Exercise details -
Return the lines of the entries unchanged, beginning with the line containing "Viewport: 1200px width, 637px height." and continuing through the line containing "Action: coord(923,192)", both included.

Start of Given data

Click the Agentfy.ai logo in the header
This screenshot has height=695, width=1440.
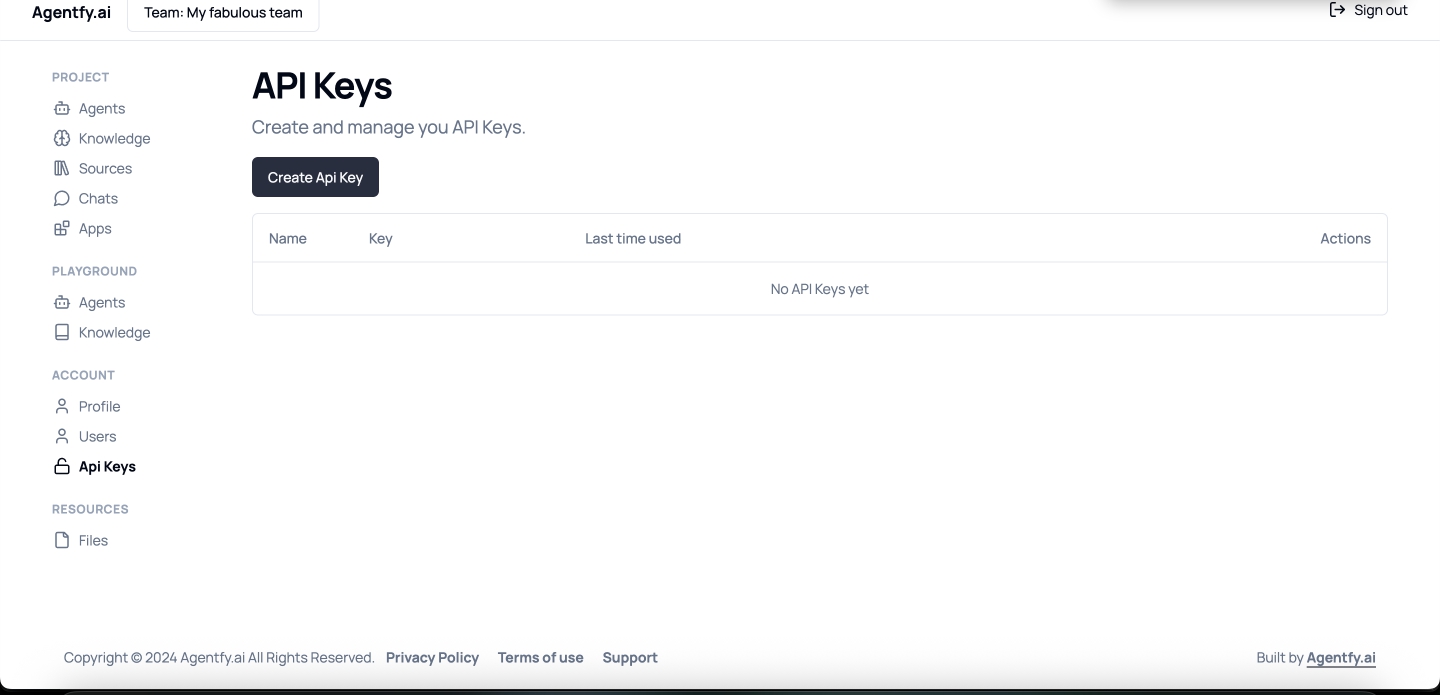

End of Given data
Start of Given data

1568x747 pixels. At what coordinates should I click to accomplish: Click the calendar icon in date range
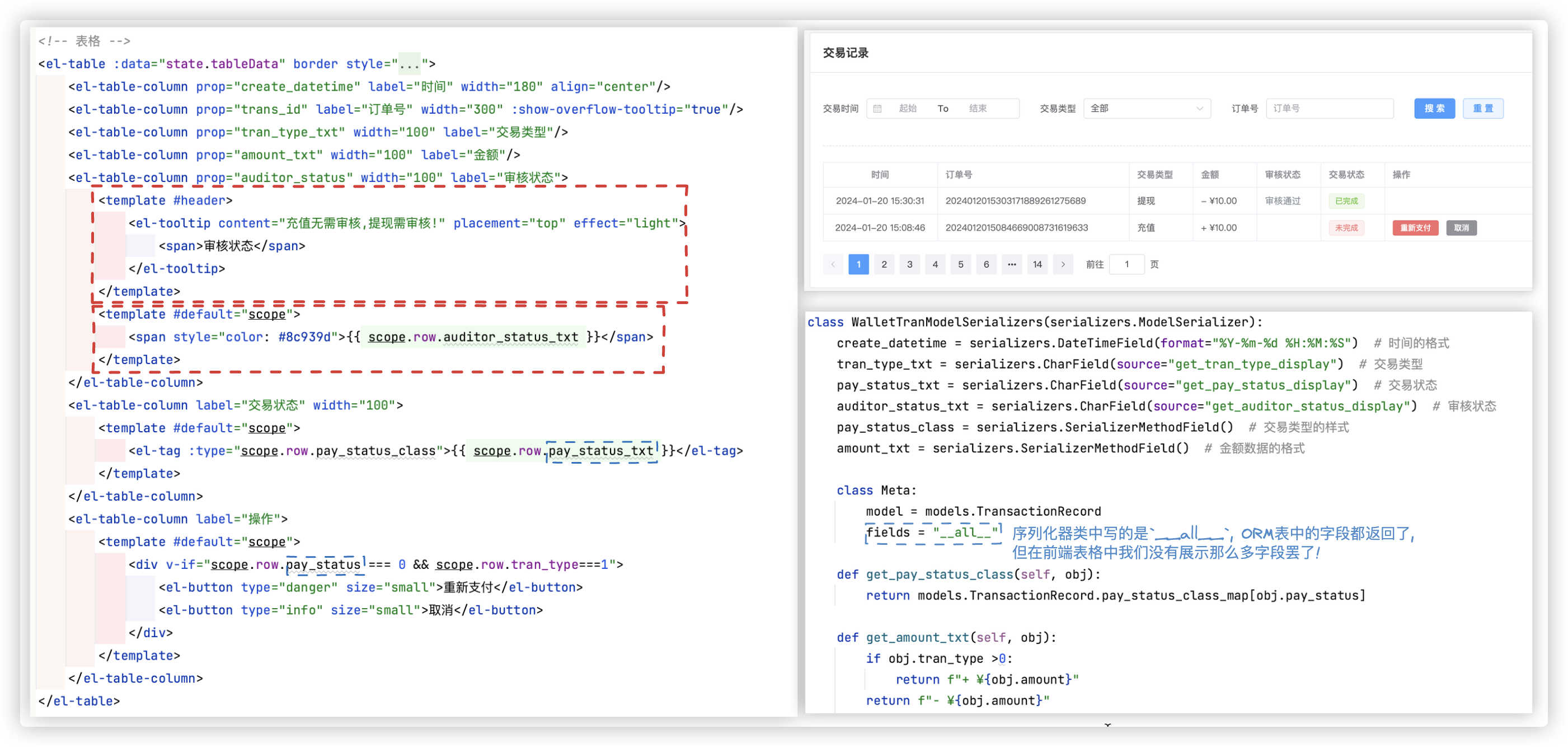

End of Given data
Start of Given data

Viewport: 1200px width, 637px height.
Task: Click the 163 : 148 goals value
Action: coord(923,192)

End of Given data

Answer to this exercise -
Viewport: 1200px width, 637px height.
Task: Click the 163 : 148 goals value
Action: coord(923,192)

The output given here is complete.